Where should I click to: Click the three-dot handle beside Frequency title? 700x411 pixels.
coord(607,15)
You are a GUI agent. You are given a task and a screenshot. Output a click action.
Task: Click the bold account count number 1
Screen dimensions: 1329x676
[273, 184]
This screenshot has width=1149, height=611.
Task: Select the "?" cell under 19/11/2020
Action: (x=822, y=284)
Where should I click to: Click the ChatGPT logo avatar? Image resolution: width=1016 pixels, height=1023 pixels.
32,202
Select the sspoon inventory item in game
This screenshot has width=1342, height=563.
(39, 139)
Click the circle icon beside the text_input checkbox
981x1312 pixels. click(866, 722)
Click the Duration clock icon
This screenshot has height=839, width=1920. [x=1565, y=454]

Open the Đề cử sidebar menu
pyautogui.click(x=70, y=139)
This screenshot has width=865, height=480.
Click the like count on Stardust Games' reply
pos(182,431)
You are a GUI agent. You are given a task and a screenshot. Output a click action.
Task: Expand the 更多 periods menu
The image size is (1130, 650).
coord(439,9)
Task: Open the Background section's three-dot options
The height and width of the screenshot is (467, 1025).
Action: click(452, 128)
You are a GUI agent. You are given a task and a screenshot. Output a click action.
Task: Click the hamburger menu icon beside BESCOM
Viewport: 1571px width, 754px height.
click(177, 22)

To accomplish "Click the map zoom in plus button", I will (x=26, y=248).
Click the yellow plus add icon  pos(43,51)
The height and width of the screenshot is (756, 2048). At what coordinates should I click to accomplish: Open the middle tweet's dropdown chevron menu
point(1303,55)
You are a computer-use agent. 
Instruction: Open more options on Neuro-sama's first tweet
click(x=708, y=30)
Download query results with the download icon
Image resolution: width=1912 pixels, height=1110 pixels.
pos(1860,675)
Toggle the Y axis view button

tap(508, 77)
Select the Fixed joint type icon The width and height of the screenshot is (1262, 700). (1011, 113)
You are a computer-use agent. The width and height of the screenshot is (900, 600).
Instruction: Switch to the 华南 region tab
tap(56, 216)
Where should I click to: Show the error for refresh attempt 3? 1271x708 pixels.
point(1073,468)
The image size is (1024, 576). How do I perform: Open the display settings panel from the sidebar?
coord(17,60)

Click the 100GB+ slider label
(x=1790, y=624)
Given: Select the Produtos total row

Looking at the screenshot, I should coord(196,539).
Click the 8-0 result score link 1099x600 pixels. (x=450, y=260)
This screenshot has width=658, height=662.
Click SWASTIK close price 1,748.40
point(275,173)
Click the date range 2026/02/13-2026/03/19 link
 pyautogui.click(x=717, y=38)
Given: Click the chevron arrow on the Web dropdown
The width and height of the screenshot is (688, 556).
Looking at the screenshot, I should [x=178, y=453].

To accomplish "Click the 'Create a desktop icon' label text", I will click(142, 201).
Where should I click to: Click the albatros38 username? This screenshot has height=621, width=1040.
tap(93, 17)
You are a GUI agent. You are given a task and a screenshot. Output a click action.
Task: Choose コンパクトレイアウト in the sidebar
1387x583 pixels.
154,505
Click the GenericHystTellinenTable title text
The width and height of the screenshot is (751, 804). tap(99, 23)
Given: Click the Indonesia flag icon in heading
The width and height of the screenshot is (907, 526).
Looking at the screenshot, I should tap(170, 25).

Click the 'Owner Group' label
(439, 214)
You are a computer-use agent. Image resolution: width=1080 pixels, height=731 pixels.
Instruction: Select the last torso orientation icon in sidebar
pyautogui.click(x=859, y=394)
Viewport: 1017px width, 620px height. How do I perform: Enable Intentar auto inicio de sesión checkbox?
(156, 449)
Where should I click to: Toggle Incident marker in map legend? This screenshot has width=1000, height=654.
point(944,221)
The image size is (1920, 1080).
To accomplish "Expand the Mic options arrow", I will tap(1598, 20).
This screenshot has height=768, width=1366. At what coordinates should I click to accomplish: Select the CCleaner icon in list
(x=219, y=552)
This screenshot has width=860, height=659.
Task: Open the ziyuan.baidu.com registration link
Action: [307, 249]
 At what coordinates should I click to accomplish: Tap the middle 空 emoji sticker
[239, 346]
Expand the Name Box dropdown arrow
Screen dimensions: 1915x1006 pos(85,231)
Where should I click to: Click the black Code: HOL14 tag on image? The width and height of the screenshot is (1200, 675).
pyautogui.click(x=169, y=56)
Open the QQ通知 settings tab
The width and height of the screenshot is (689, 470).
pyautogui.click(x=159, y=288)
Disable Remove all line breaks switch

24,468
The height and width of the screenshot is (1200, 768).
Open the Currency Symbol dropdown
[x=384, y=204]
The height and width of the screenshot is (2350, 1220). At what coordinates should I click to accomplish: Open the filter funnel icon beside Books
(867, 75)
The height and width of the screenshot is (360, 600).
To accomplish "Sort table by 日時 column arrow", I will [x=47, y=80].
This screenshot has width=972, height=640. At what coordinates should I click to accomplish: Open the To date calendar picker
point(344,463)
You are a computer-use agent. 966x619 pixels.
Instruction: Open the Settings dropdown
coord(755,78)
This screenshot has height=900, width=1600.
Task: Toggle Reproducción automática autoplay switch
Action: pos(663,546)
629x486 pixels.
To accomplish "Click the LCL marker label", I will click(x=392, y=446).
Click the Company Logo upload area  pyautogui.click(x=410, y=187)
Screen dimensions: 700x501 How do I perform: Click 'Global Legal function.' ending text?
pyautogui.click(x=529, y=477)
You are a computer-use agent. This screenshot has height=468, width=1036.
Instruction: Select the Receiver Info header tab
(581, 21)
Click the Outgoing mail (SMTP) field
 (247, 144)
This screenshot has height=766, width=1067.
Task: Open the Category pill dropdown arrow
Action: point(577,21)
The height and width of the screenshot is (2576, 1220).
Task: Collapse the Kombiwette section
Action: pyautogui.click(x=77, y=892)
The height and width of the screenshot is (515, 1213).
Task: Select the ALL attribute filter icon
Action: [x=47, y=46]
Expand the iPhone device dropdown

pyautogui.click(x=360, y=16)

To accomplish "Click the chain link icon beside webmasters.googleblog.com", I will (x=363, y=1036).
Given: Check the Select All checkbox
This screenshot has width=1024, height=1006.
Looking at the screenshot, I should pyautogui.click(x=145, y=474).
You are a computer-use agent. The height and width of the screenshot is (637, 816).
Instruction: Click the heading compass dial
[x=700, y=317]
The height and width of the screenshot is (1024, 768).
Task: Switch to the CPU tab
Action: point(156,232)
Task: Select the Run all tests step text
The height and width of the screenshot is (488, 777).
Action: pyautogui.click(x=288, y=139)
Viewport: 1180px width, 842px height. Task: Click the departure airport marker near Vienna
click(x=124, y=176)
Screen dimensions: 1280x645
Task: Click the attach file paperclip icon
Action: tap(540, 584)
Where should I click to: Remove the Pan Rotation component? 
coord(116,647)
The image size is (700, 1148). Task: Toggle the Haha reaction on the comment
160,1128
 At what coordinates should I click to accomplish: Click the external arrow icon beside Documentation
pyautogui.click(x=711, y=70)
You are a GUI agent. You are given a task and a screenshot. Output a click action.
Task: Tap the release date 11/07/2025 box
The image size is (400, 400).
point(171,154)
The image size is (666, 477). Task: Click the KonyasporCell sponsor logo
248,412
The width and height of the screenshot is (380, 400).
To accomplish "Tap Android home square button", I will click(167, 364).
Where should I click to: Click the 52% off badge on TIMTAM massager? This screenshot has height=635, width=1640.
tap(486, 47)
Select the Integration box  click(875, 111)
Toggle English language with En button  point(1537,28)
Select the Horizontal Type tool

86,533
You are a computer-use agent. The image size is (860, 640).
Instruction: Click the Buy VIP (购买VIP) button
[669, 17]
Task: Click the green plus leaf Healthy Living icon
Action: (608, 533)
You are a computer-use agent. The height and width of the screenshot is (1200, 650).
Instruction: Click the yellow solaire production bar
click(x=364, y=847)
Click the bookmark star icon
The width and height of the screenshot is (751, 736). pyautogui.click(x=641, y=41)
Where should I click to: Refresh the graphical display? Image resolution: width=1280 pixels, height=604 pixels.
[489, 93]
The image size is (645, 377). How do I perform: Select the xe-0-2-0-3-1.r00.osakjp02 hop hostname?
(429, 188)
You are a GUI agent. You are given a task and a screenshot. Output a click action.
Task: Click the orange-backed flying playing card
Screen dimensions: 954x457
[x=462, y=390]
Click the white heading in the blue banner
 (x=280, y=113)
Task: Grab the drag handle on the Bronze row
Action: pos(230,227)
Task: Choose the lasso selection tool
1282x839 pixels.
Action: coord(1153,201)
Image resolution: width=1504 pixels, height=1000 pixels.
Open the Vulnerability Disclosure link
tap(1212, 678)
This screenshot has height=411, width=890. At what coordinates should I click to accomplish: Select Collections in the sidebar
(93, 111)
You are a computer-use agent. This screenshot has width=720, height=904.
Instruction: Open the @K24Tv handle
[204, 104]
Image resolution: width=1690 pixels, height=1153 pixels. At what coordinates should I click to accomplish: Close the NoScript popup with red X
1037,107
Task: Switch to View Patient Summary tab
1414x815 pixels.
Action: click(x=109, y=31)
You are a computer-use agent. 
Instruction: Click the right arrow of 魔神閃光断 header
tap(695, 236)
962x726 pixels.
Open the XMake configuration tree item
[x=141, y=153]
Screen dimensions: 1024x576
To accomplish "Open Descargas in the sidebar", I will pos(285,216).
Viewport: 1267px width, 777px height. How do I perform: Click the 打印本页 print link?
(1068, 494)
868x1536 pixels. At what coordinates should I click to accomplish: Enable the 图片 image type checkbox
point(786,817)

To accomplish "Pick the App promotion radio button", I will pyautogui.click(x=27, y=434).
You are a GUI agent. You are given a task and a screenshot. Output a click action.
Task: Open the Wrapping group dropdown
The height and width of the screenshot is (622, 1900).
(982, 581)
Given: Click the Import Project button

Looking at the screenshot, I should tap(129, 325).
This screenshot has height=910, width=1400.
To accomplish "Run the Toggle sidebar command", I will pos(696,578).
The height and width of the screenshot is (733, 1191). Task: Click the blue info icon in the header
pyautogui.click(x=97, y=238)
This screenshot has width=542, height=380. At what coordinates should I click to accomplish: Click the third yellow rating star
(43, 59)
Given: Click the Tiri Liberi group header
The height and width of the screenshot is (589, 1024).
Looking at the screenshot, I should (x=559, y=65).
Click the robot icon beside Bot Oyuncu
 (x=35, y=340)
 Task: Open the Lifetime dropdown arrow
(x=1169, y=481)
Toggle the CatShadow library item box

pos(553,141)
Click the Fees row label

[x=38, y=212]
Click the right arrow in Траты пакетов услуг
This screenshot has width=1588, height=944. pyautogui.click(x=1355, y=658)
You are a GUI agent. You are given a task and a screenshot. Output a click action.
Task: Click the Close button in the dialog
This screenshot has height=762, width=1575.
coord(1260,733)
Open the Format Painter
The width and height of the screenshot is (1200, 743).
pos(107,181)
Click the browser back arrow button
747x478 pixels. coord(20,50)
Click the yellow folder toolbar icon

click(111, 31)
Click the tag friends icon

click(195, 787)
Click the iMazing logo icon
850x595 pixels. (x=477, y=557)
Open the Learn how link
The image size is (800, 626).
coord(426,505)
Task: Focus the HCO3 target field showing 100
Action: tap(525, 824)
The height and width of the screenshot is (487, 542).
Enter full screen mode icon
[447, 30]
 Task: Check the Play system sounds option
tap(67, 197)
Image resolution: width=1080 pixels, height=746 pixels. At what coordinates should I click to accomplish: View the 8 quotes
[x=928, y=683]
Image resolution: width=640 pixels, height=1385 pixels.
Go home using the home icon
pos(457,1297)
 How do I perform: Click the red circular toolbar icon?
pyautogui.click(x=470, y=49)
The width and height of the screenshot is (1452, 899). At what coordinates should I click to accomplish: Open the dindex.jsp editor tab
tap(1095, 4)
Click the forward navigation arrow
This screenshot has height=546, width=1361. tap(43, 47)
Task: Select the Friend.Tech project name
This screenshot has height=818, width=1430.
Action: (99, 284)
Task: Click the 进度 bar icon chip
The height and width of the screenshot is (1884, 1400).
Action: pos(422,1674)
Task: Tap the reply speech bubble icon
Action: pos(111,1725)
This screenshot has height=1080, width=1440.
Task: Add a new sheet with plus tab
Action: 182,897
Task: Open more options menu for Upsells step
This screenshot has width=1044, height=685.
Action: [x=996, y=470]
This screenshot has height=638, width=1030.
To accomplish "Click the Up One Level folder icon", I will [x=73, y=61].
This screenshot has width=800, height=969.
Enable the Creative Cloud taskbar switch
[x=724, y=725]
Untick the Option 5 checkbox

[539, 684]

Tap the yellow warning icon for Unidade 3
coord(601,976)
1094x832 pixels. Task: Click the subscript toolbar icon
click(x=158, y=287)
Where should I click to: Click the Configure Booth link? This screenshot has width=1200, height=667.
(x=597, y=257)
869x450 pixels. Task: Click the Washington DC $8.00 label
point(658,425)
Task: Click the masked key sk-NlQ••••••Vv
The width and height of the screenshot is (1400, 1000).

━━━━

**Prompt**
Spot every line in the entries that includes the word "computer", and copy each one out.

**Answer area**
You are a computer-use agent. 
You are a computer-use agent. The width and height of the screenshot is (900, 600).
You are a computer-use agent. Image resolution: width=1080 pixels, height=731 pixels.
You are a computer-use agent. 966x619 pixels.
You are a computer-use agent. This screenshot has height=468, width=1036.
You are a computer-use agent. The height and width of the screenshot is (637, 816).
You are a computer-use agent. The image size is (860, 640).
You are a computer-use agent. The height and width of the screenshot is (1200, 650).
You are a computer-use agent. This screenshot has width=720, height=904.
You are a computer-use agent. 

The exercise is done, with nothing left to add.